Computing
Python is now my new favourite language, I'm about to
order the O'Reilly book to complete my knowledge. I love
the loose OO it allows, and the relaxed code it lets me
write. It will never replace Perl for my string manipulation
(c'mon, =~ rocks), but as a language for writing
quick GUI applications (import gtk) it is
fantastic.
To top all of that, jamesh has written a
Bugzilla module for Python... finally I have the tools to
write the Bugzilla backend into Evolution I have always
wanted (it been on my personal To Do One Day list since I
first saw Evolution, back in the days of Evo 0.6). All I
have to do now is get bonobo-python running
without passing null pointers everywhere. Damn and blast.
Books
Decipher turned out to be an interesting
novel — lots of what-could-happen-if situations
applied to quantum gravity (ha), particle theory, the
history of humanity etc etc. The bibliography is long (~6
pages I think) so the man had done some research at least.

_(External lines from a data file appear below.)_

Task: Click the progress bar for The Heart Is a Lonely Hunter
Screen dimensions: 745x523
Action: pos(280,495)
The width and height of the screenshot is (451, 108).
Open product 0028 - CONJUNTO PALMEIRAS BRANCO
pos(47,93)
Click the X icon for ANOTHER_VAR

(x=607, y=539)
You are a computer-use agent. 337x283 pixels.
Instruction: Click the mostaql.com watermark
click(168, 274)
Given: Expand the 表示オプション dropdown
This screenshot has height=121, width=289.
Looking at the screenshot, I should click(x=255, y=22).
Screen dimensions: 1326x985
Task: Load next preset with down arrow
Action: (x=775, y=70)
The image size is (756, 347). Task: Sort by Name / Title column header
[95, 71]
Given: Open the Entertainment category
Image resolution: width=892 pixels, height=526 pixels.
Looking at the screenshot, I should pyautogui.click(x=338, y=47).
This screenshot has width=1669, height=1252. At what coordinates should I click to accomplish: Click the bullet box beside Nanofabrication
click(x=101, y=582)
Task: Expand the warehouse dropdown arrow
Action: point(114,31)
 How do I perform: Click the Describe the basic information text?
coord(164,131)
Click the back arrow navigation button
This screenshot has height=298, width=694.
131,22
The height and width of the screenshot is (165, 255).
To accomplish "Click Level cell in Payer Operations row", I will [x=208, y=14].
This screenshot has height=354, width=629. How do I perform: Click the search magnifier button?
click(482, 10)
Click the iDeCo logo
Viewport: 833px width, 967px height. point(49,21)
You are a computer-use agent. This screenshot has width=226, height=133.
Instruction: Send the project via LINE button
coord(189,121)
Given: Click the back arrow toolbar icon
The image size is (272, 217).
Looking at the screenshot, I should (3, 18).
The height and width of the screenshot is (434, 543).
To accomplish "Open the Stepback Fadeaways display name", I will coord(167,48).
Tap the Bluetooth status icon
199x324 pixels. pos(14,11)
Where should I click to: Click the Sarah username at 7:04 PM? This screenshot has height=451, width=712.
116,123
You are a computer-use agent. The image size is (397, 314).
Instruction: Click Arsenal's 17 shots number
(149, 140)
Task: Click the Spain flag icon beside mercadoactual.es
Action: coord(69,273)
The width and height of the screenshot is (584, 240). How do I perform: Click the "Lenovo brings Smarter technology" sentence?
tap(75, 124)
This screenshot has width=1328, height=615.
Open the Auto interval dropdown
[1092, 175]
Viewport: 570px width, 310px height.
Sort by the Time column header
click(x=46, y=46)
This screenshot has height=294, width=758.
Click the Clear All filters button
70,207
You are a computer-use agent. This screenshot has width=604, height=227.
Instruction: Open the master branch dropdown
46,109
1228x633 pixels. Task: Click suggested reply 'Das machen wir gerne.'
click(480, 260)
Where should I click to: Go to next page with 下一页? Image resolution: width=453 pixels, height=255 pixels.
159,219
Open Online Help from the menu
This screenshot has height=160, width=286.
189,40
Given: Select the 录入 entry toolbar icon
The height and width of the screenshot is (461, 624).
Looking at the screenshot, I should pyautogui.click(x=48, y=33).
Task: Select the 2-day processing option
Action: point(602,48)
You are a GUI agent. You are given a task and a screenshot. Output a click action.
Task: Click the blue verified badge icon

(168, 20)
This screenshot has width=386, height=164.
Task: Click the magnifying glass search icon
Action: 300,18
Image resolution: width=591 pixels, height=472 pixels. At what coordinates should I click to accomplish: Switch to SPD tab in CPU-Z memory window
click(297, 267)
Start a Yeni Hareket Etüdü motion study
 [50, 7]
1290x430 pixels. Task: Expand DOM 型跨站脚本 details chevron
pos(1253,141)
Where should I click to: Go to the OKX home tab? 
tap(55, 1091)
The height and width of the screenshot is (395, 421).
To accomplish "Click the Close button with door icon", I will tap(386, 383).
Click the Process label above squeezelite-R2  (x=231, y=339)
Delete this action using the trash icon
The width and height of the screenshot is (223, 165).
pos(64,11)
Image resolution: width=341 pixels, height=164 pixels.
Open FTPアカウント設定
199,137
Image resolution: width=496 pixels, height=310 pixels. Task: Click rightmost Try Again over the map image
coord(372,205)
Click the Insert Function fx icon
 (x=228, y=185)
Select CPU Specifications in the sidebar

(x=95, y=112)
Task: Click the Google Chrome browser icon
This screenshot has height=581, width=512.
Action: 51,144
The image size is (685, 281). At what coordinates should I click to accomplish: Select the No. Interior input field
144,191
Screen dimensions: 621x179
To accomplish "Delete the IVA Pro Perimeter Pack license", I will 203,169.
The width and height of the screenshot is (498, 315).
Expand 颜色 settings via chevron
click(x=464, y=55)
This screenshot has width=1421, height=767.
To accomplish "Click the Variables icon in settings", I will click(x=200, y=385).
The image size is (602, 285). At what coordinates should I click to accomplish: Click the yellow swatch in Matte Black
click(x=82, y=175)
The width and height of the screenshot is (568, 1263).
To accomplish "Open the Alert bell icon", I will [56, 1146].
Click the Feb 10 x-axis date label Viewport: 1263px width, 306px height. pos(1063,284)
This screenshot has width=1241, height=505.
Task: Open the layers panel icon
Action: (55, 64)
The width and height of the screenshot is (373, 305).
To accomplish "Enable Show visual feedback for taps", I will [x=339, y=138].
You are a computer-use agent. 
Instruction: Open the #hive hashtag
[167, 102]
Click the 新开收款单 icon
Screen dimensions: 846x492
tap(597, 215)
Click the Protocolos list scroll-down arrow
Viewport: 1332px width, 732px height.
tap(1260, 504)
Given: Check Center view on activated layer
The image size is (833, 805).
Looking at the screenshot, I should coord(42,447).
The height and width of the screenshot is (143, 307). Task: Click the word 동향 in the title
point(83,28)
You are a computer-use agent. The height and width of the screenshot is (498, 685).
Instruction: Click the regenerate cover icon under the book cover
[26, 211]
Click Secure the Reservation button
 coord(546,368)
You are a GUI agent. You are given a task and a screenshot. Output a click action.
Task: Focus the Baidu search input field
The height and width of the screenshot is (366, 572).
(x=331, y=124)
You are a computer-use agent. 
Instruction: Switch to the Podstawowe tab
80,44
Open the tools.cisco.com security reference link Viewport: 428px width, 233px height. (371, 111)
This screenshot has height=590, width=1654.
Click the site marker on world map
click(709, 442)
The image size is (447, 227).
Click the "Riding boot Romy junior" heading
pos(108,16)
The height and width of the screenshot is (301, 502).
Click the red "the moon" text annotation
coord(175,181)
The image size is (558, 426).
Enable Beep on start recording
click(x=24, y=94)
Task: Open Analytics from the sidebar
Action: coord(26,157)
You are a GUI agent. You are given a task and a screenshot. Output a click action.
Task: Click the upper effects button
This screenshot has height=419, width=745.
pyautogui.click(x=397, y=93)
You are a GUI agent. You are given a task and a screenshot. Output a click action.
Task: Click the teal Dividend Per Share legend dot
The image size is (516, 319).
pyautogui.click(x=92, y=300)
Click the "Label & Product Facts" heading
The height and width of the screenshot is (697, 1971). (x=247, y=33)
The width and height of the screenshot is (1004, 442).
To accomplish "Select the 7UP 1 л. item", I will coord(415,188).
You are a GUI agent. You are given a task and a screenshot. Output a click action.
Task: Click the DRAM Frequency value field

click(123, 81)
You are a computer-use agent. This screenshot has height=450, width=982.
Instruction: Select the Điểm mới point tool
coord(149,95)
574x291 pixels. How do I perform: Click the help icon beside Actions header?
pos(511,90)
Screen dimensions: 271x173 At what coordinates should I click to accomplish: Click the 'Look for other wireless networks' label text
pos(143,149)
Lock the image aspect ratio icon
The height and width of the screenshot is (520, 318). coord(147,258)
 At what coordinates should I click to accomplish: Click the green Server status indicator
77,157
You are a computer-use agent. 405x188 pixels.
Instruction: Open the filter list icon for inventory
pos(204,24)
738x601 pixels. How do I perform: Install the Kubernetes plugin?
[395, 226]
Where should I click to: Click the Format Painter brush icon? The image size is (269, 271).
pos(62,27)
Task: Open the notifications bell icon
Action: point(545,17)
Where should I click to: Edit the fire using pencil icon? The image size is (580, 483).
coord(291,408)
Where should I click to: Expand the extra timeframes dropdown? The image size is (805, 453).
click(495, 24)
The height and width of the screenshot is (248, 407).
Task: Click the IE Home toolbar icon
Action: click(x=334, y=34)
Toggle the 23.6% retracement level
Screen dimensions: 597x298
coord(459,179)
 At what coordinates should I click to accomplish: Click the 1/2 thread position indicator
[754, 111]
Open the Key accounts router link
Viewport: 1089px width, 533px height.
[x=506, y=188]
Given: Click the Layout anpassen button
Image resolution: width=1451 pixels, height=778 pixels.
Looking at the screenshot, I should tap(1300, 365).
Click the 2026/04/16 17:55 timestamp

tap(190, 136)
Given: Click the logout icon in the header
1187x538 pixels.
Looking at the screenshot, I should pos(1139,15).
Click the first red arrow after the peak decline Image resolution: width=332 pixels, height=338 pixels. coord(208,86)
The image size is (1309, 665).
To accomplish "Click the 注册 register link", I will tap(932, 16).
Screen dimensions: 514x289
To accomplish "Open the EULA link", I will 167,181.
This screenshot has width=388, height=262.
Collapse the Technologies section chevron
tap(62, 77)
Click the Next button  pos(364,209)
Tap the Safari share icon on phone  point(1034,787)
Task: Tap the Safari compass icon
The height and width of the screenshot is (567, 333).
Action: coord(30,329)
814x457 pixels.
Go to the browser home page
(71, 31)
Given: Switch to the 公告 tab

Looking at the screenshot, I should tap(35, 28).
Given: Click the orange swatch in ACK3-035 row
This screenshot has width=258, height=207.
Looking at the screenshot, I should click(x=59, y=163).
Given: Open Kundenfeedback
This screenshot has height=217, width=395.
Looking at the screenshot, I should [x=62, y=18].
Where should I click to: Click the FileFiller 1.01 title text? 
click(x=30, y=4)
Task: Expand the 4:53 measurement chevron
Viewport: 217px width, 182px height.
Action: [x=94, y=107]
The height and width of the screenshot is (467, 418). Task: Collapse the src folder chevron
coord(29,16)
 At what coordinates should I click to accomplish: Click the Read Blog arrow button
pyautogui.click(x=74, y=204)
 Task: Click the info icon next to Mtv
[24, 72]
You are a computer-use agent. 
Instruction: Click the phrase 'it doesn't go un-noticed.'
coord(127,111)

Just don't read it if you are doing that sort of thing for a
living...
So my next book is an oldie which has been sitting on my
shelf for a long time: Armageddon 2: The
B-Movie by Robert Rankin. Its the usual stuff —
people from the future who are married to Jesus' twin
sister; Elvis from the past with a talking time sprout
called Barry in his head; etc etc.
Movies
Some time this week Vicky and myself are off
to see K-Pax — is this a thumbs up or
thumbs down I wonder? I've seen very mixed reviews, but
personally I like Kevin Space (American Beauty
was brilliant) so I think I'll like it.
What else have I watched recently? Evolution
was a laugh, The Commitments was brilliant, and
Ghostbusters is still sitting on the shelf in
its shrink-wrap, waiting to be played.